- Born: David Gerard June 18, 1909 Indiana, U.S.
- Died: August 31, 2003 (aged 94) Indiana, U.S.
- Area: Cartoonist
- Notable works: Will-Yum City Hall Citizen Smith

Mayor of Crawfordsville, Indiana
- In office 1972–1976

Personal details
- Alma mater: Wabash College

= Dave Gerard (cartoonist) =

American cartoonist

Dave Gerard (June 18, 1909 – August 31, 2003) was an American humor cartoonist and local politician, known for his contributions to Collier's Weekly, Country Gentleman, and The Saturday Evening Post.

== Early life and education ==

A Gerard panel from The Saturday Evening Post, 04/09/1949: "In about 15 minutes I'm taking a nap. How about beating the drum now and reading the comics later?"

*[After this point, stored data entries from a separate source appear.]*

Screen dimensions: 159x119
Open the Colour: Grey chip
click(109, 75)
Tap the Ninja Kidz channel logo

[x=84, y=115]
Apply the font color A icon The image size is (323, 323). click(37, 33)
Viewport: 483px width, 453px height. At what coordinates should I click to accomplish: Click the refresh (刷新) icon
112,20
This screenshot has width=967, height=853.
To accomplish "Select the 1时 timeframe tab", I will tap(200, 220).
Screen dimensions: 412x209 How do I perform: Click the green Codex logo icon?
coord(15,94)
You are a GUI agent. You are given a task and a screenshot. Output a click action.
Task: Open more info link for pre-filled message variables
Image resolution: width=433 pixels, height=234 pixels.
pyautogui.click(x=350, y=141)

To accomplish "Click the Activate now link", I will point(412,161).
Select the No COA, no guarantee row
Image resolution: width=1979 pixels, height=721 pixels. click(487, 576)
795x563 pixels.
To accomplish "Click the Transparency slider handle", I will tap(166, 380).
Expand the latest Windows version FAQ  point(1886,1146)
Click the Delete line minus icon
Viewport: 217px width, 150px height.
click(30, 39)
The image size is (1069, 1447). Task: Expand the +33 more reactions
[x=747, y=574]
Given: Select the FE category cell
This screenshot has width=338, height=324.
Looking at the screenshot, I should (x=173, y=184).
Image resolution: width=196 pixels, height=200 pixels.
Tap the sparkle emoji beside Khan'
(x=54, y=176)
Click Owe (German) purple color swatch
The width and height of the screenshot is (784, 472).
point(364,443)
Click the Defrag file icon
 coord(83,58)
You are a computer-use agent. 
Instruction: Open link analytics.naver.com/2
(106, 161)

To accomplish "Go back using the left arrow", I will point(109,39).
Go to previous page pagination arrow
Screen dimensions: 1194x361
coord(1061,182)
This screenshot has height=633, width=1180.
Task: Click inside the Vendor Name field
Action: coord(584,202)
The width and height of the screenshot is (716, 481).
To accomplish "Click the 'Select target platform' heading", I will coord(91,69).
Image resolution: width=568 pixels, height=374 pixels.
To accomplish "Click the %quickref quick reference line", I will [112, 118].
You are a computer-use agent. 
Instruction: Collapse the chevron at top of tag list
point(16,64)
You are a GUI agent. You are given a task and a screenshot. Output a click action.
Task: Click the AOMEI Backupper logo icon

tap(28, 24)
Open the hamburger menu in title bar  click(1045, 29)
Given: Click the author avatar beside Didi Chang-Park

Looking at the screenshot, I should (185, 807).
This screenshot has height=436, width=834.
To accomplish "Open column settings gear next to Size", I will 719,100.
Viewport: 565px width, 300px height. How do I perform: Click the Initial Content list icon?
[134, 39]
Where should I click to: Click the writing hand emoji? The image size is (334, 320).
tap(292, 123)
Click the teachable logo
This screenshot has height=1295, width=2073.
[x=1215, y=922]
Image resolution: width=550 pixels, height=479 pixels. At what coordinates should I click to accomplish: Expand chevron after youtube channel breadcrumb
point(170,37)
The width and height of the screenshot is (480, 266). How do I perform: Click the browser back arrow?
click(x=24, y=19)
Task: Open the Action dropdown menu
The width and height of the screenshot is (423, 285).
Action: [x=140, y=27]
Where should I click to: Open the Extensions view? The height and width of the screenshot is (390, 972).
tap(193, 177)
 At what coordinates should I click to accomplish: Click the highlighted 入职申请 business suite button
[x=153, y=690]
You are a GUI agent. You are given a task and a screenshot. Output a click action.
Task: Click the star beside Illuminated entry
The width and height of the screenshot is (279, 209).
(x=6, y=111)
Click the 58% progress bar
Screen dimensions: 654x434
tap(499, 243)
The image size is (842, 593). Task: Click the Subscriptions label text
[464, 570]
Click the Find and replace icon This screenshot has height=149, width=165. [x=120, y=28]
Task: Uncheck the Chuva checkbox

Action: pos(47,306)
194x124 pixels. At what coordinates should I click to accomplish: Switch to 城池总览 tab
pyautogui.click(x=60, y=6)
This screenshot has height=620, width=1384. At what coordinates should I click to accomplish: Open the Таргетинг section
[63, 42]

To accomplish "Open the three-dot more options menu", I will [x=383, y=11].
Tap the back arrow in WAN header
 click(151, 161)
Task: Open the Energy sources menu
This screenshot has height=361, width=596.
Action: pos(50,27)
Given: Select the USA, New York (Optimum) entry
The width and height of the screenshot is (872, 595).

Born and raised in Indiana, Gerard was a 1931 graduate of Wabash College in Crawfordsville, Indiana. He was among the Crawfordsville-area cartoonists known as “The Sugar Crick Art School,” Bill Holman perhaps being the most famous of the group.

== Career ==
Gerard began a 35-year relationship with the John F. Dille Co. newspaper syndicate (later known as the National Newspaper Syndicate) in 1949 with his comic strip Viewpoint, which ran until 1953. That was succeeded by the popular strip Will-Yum, which ran from 1953 to 1966. (Will-Yum was also featured in a Dell comic book.) Gerard's City Hall strip was distributed by the National Newspaper Syndicate from 1967 to 1984.

Gerard was also the creator of Citizen Smith, a strip distributed by the Register and Tribune Syndicate that featured an everyman beset by everyday frustrations; this work appeared in The Indianapolis Star in the 1970s and 1980s.

Dave Gerard was the mayor of Crawfordsville, Indiana, from 1972 to 1976.